[Dataset entries]
________________

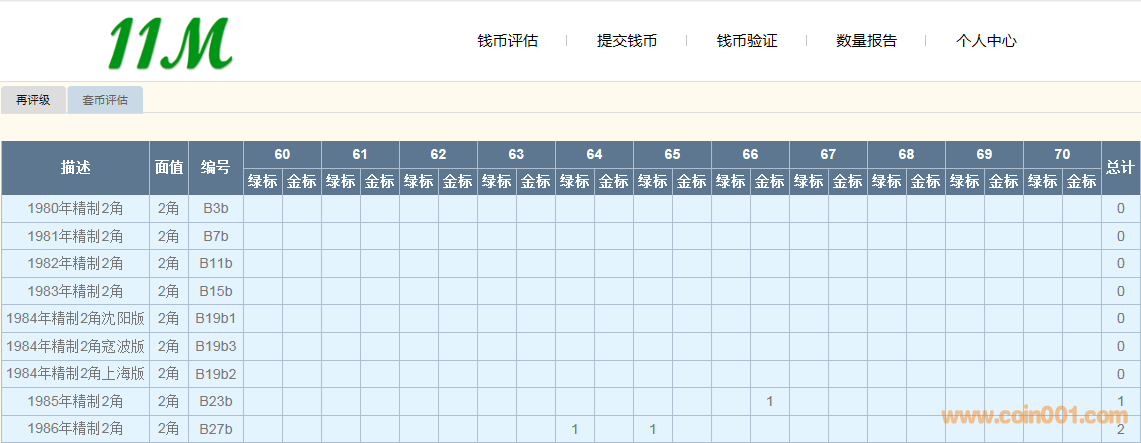
Task: Click the green 11M site logo
Action: click(170, 44)
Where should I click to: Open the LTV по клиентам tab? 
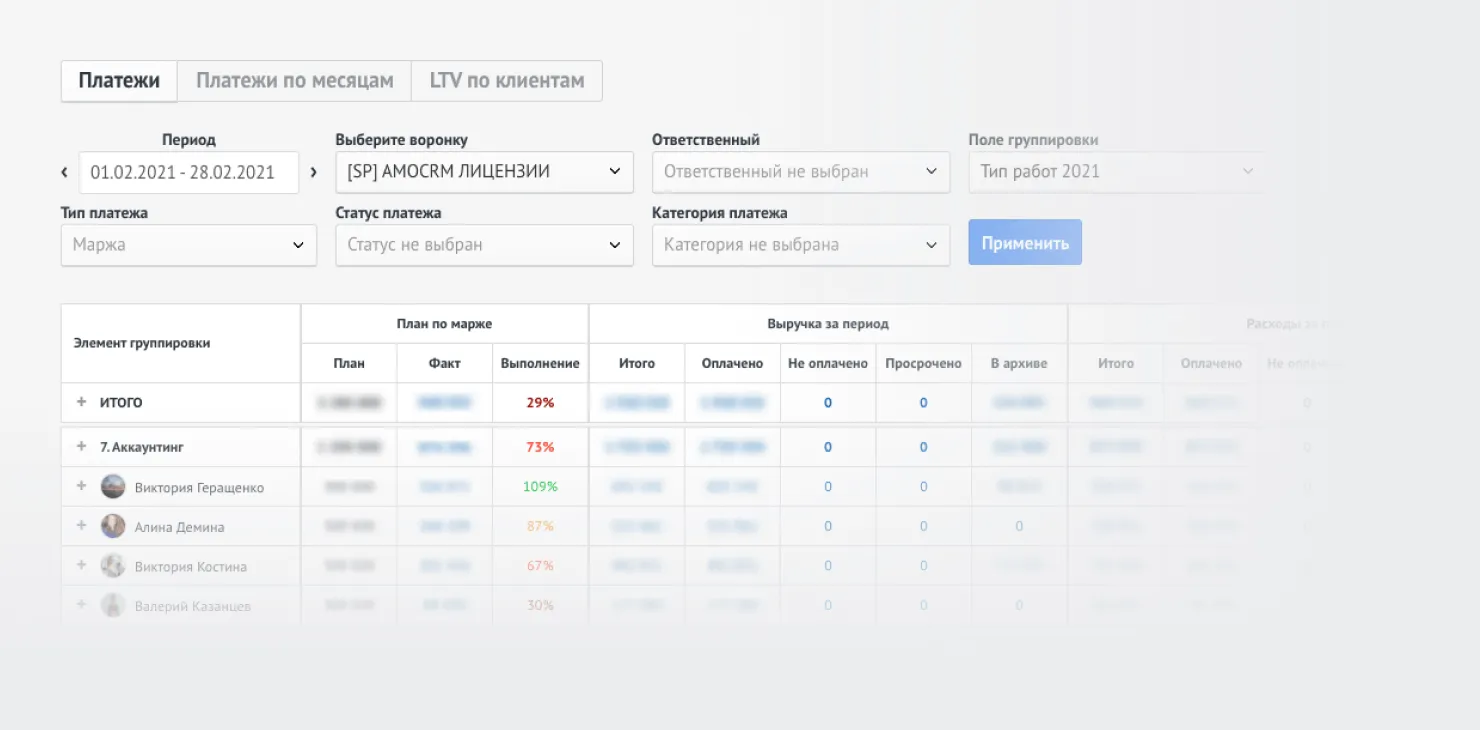point(506,81)
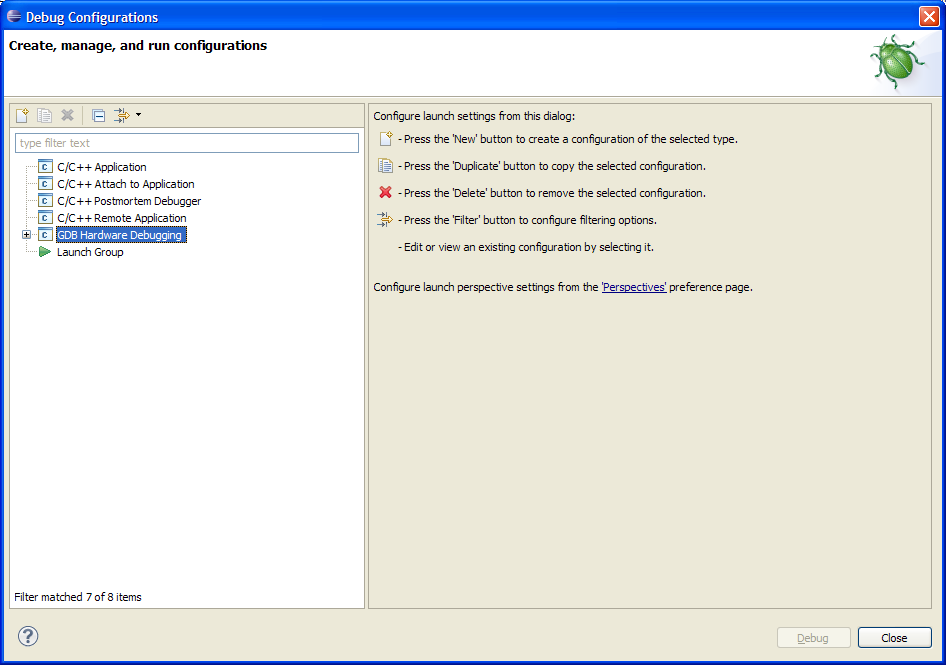
Task: Select C/C++ Attach to Application entry
Action: click(x=125, y=184)
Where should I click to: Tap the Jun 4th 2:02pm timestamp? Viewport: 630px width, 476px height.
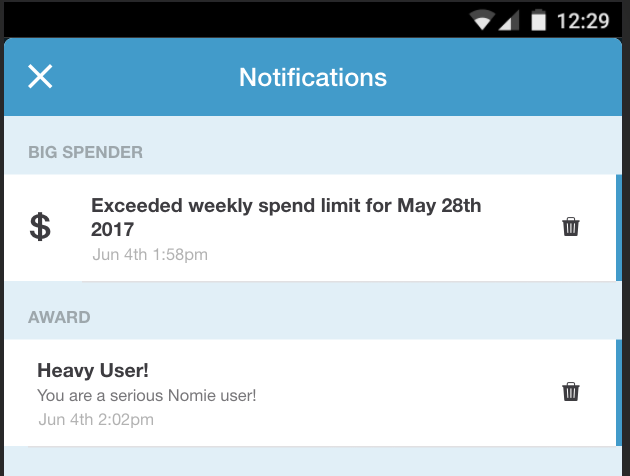(x=96, y=420)
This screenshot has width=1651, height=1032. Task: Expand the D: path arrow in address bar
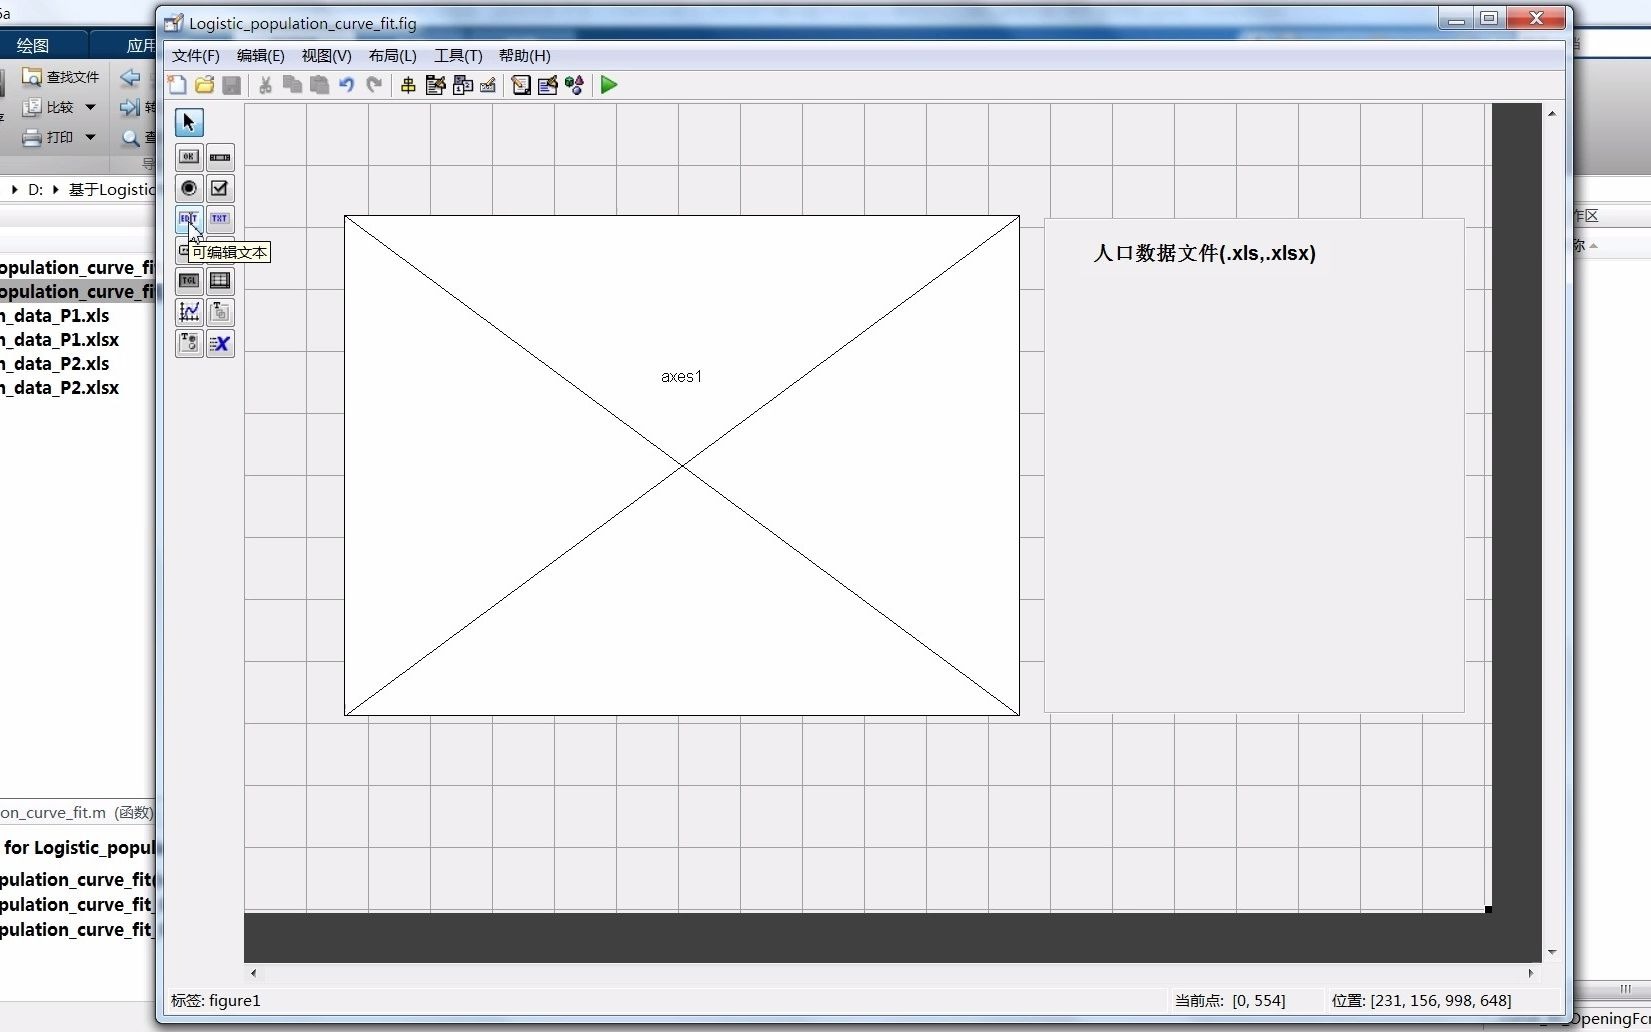tap(55, 189)
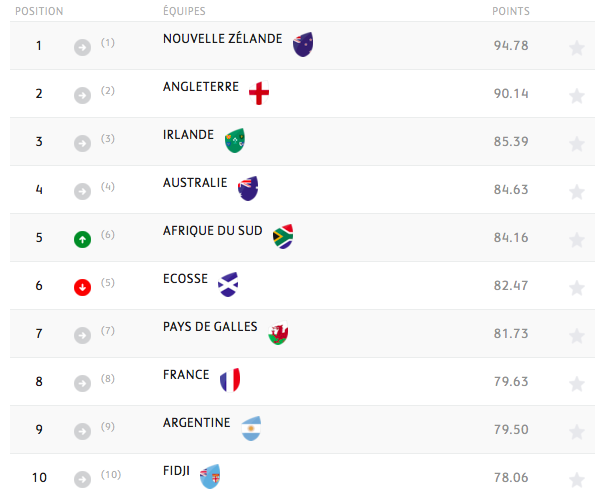Select the POSITION column header
This screenshot has width=602, height=501.
click(39, 11)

________________

About this exercise: Please return only the lines from the one holding "Where should I click to: Open" through the end of the data, both ends included; do not copy any pictures.

Solution to the problem:
Where should I click to: Open the LTV по клиентам tab? 
point(506,81)
Task: Select C/C++ Attach to Application entry
Action: click(x=125, y=184)
Where should I click to: Tap the Jun 4th 2:02pm timestamp? Viewport: 630px width, 476px height.
(x=96, y=420)
This screenshot has width=1651, height=1032. Task: Expand the D: path arrow in address bar
tap(55, 189)
Select the POSITION column header
This screenshot has width=602, height=501.
click(39, 11)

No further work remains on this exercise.